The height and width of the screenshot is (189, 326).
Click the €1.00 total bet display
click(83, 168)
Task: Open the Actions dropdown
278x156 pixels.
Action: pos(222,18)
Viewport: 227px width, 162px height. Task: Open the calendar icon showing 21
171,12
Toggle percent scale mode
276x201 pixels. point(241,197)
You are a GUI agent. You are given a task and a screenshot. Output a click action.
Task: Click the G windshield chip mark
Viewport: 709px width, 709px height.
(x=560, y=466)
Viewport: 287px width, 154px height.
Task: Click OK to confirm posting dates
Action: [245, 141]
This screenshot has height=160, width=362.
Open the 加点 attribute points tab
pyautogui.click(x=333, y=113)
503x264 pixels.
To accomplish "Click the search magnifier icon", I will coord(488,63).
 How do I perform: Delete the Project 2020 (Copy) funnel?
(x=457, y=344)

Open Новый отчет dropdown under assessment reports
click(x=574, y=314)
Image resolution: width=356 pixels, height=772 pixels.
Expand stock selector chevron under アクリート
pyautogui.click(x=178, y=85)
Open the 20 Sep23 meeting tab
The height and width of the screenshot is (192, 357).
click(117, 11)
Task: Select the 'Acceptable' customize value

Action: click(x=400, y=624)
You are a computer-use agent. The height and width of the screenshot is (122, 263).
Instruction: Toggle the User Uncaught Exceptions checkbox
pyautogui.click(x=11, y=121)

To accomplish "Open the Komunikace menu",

--

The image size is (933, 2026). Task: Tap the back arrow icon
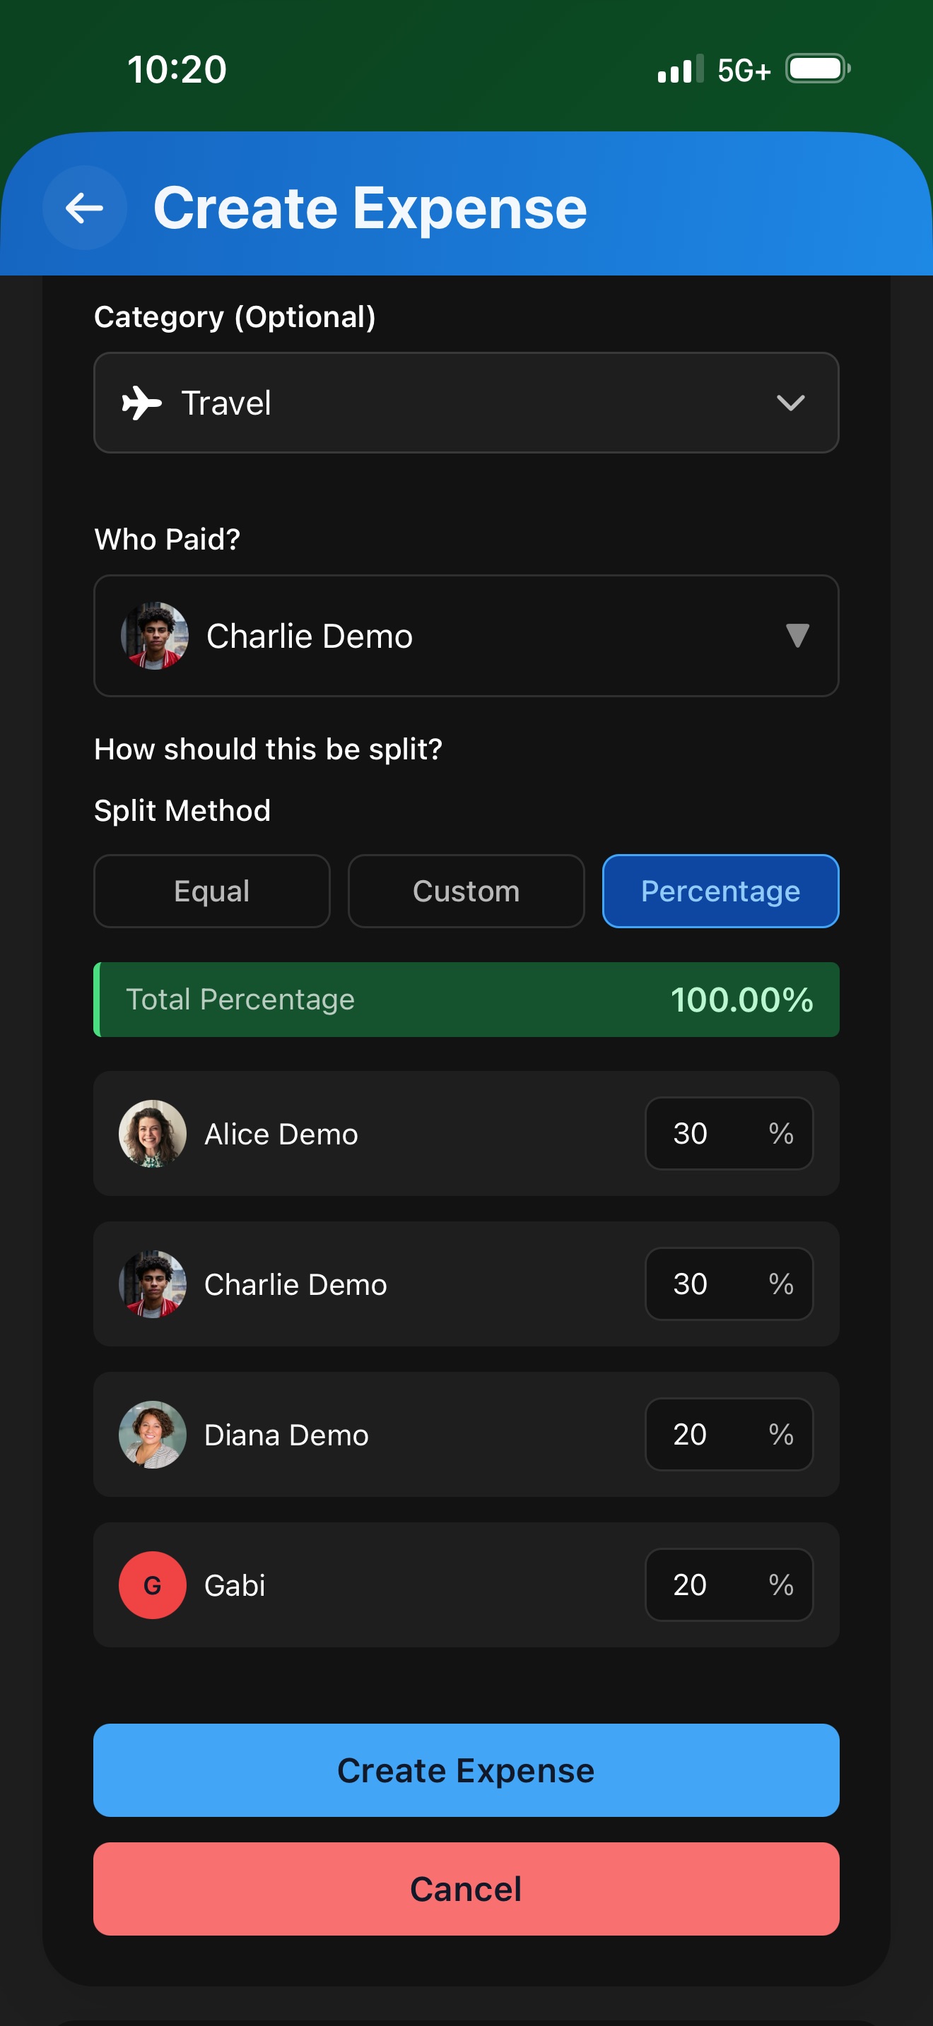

* _TASK TO COMPLETE_:
From the material above, set down exactly the lines starting at the one with "The height and width of the screenshot is (192, 357)." and ending at the one with "You are a computer-use", end lines included.

* _YOUR SOLUTION_:
The height and width of the screenshot is (192, 357).
click(117, 11)
Task: Select the 'Acceptable' customize value

Action: click(x=400, y=624)
You are a computer-use agent. The height and width of the screenshot is (122, 263).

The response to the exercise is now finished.